- DATASET:
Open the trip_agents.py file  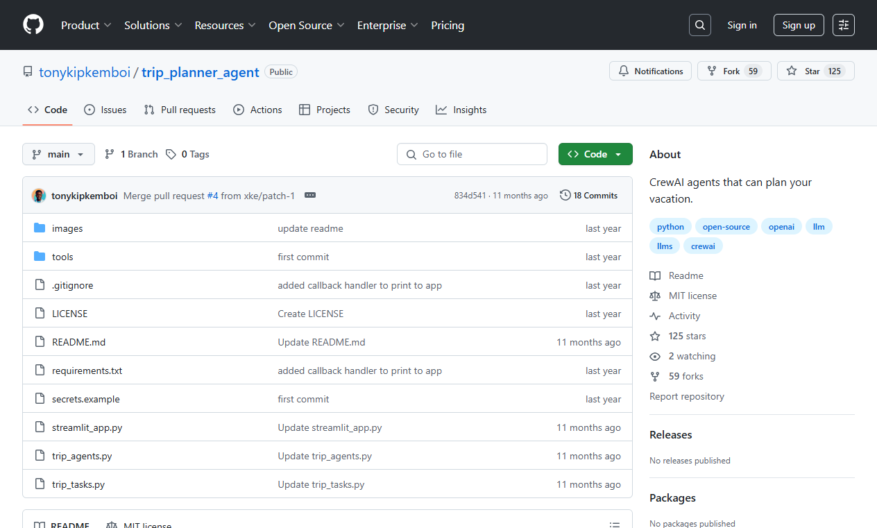pos(82,456)
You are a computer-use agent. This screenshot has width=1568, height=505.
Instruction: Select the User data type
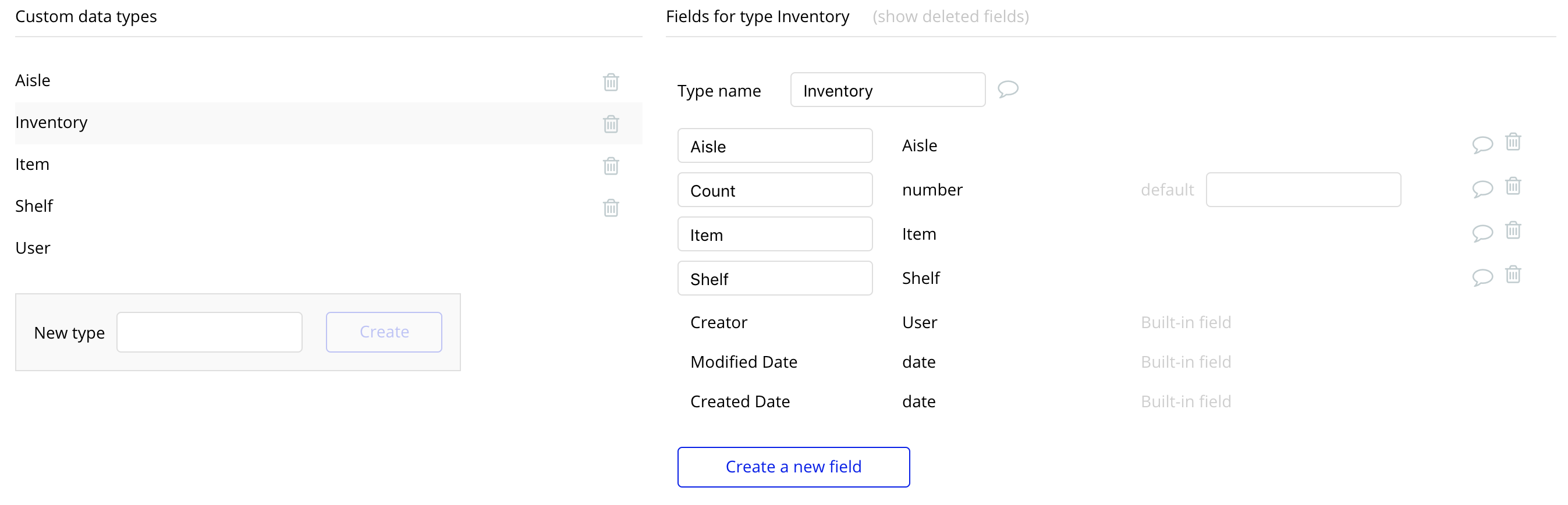point(33,248)
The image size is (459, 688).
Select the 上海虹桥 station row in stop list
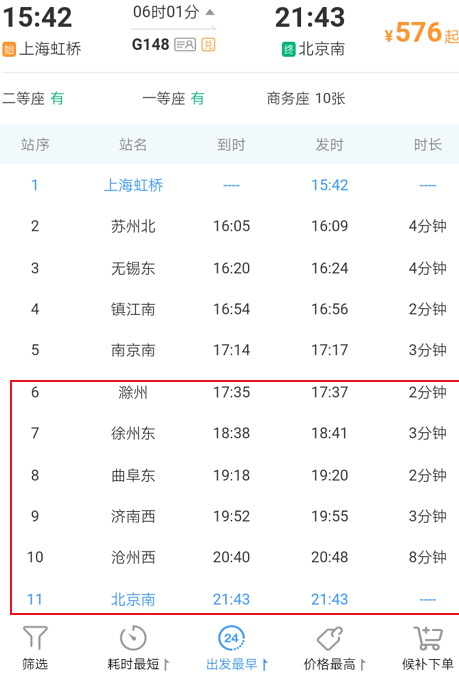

- REQUIRED WORK: Retype, without any picture, exactly the lines from the one with "Instruction: Select the User data type" through the end of the entries, inclusive.

- WRITTEN ANSWER:
Instruction: Select the User data type
point(33,248)
The image size is (459, 688).
Select the 上海虹桥 station row in stop list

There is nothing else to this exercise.